図3:世界中からIT系の人材と投資が集まる「シリコンバレー」
- サンベルトと産業の移動:かつては五大湖周辺のデトロイト(自動車産業)などの北東部が工業の中心でした。しかし、近年は温暖で土地が安く労働力を確保しやすい北緯37度以南の南部・西部地域「サンベルト」へと工場やハイテク産業が急速に移転しています。
- シリコンバレー:サンフランシスコ郊外にある、世界最大のICT(情報通信技術)関連企業が集中する一大拠点です。
- その他の先端産業:ヒューシュトンなどで盛んなロケットや宇宙探査のための航空宇宙産業(NASAの宇宙センターがあります)や、テキサスなどで開発が進む地下岩盤からの天然ガス「シェールガス」の開発などが活発です。
- 多国籍企業:自国だけでなく、世界中に拠点を置いて事業をグローバルに展開する企業です。
- 巨大都市の連結(メガロポリス):東海岸のボストンからニューヨーク、標準時のある首都ワシントンD.C.にいたる、巨大都市が連続して繋がった地域をメガロポリスと呼びます。ニューヨークには金融の中心地であるウォール街があります。また、大量仕入れと安売りで小売りの仕組みを変えたチェーンストア(流通革命)もこの国で始まりました。
4. 「多文化社会」の変遷と周辺国
- 人種のるつぼからサラダボウルへ:世界中から移民が集まるアメリカは「移民の国」です。かつては様々な民族や文化が一つに溶け合う「人種のるつぼ」と言われましたが、現在はそれぞれの独自の文化やルーツを尊重し共生する「人種のサラダボウル」に例えられます。先住民族はネイティブ・アメリカンと呼ばれ、1960年代にはキング牧師が黒人らの人権を守る公民権運動を指導しました。
- ヒスパニックの急増:メキシコやカリブ海諸国などの近隣のスペイン語圏から移り住んだ移民である「ヒスパニック」が急増しており、人口に占める割合が大きくなっています。
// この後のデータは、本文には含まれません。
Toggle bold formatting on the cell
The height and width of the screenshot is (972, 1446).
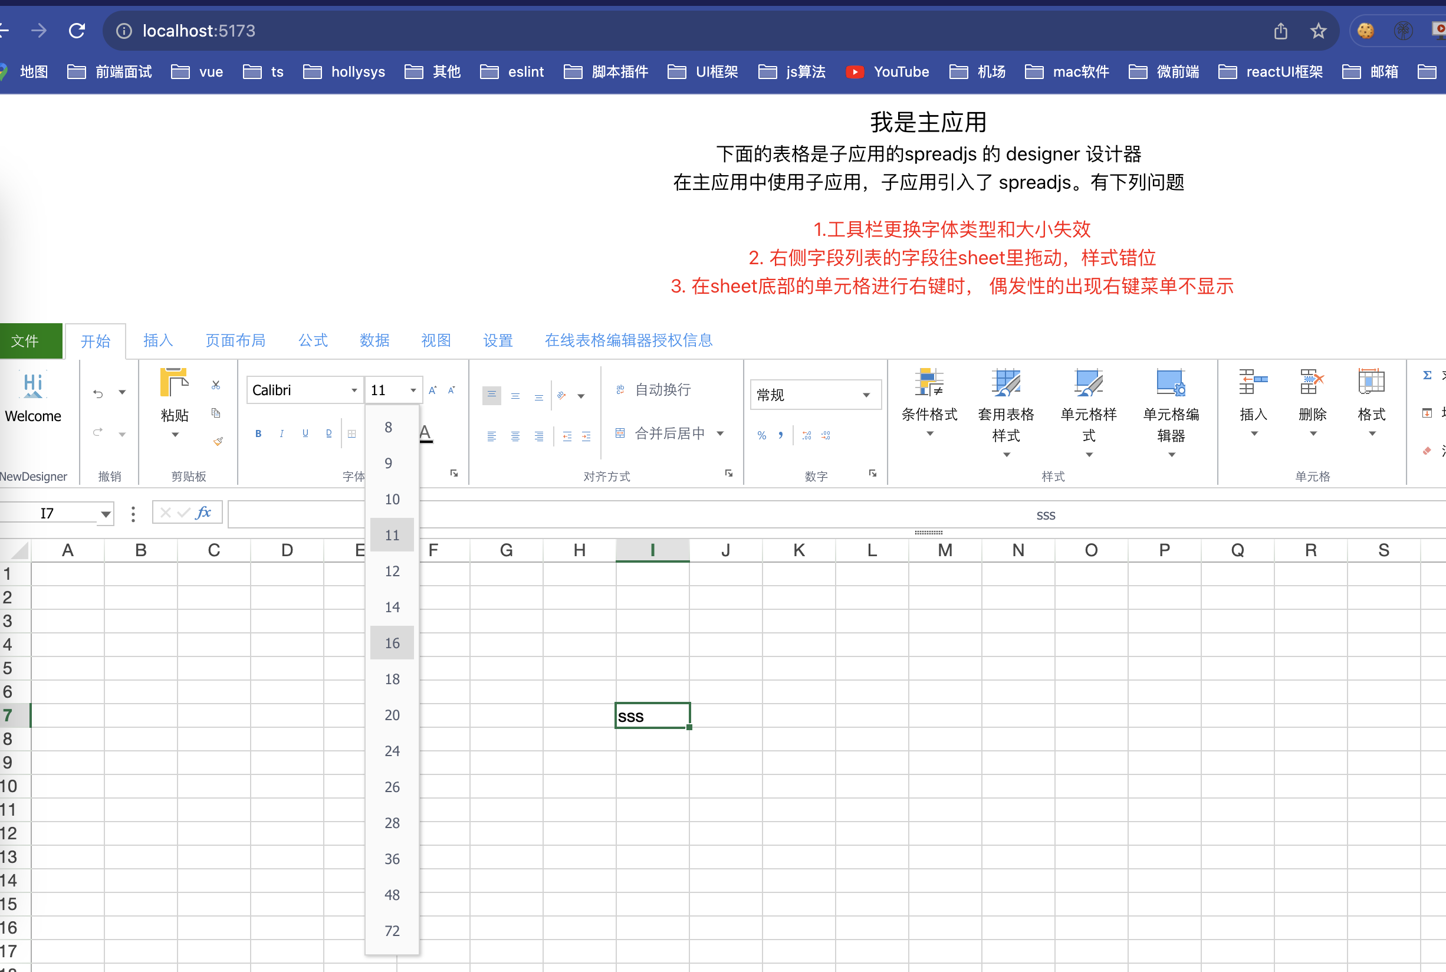[258, 433]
- 食生活の普及:ハンバーガーなどを素早く提供する「ファストフード」は、アメリカの忙しい都市型生活から生まれ、今や世界中に普及しています。
- 周辺国の特徴:
- カナダ:英語とともにフランス語も公用語に指定されています。国旗には国の象徴であるカエデ(メープル)の葉が描かれています。
- メキシコ:公用語はスペイン語。アメリカ・カナダとの間で自由貿易を行うための新協定「USMCA(米国・メキシコ・カナダ協定)」を締結しています。アメリカ国境付近には、関税免除で組み立てを行うアメリカ企業の工場「マキラドーラ」が多くあります。
- キューバ:カリブ海に浮かぶ社会主義国。冷戦期に米ソの衝突寸前となった「キューバ危機」の舞台となりました。
🔥 定期テスト対策・暗記のコツ
① 西経100度線と適地適作(超最重要!)
「西経100度線」は降水量の境界です。これより東は「湿潤(雨が多い)」でトウモロコシや綿花を栽培し、西は「乾燥」するため小麦の栽培や牛の放牧を行います。この境界の意味をテストまでに必ず覚えておきましょう!
② 多文化社会の比喩表現
「かつて:人種のるつぼ(文化が溶けて混ざる)」➔「現在:人種のサラダボウル(それぞれの文化の形がそのまま残る)」の歴史的な変化を記述で比較させられることがあります。
③ 工業地域のシフト(サンベルト)
かつての「五大湖周辺のデトロイト(自動車など)」から、現在の「北緯37度以南のサンベルト(IT・先端)」への工業の移動は非常によく狙われます!